So there was a big difference between having arms and carrying arms. From the Roman Republic to 19th century North America, we tend to see laws requiring citizens to own arms, and banning anyone from carrying weapons, especially swords and knives, within city limits.

Perhaps the operative word here is “State”?

There were no real States in Europe other than Byzantium (sort of) and then the Ottoman Empire, in the High to Late Medieval period. France and England, some of the Iberian Kingdoms, and the Teutonic Order were trying to become States, but they weren’t quite there yet.

Anyway, the reasons we can speculate all day long about, the reality is that citizens routinely walked around armed in basically every town under every form of German Town Law, with a couple of exceptions. That is essentially what Prof. Tlusty’s book was all about (though she starts around 1520) and it’s certainly a big part of what my lecture was about.

Armed citizens, down to the rank of Artisan, appear routinely in the civic artwork of the period, their right to carry arms is specified in the town charters, it is discussed and litigated in the town council records, it is mentioned by chroniclers and in memoirs. And this was the case from at least the 11th Century through at least the 17th in at least 500 cities I know of. If you doubt my word on this which type of evidence would you prefer?

As for how they managed to have all these people carrying swords without constantly hacking chunks off of each other, Tlusty gets into that a lot and so does my lecture.

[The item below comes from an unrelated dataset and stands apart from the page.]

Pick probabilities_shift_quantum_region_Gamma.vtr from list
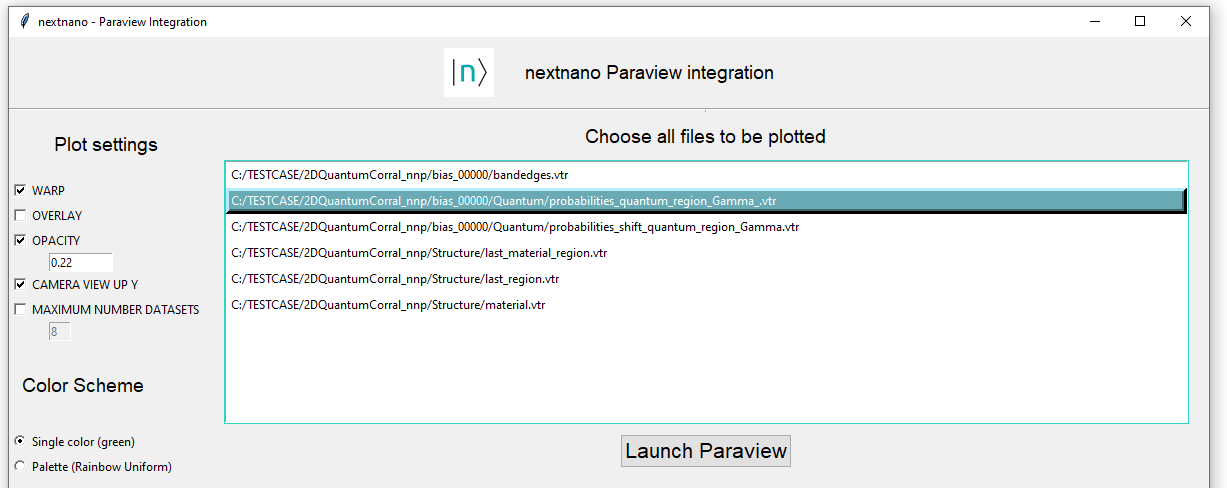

There were a lot of formal laws against things like drawing your sword, various forms of making threats with it, and so on, and if you hurt someone in a fight you better have a good reason.

This is a mural in Augsburg by George Breau circa 1530, there is one for each season (you can see the others here)
Augsburg, Summer

Note all the people carrying sidearms!

Note German Town Law was used from Flanders to Romania and from the Swiss Confederation to Finland. It wasn’t just in Germany.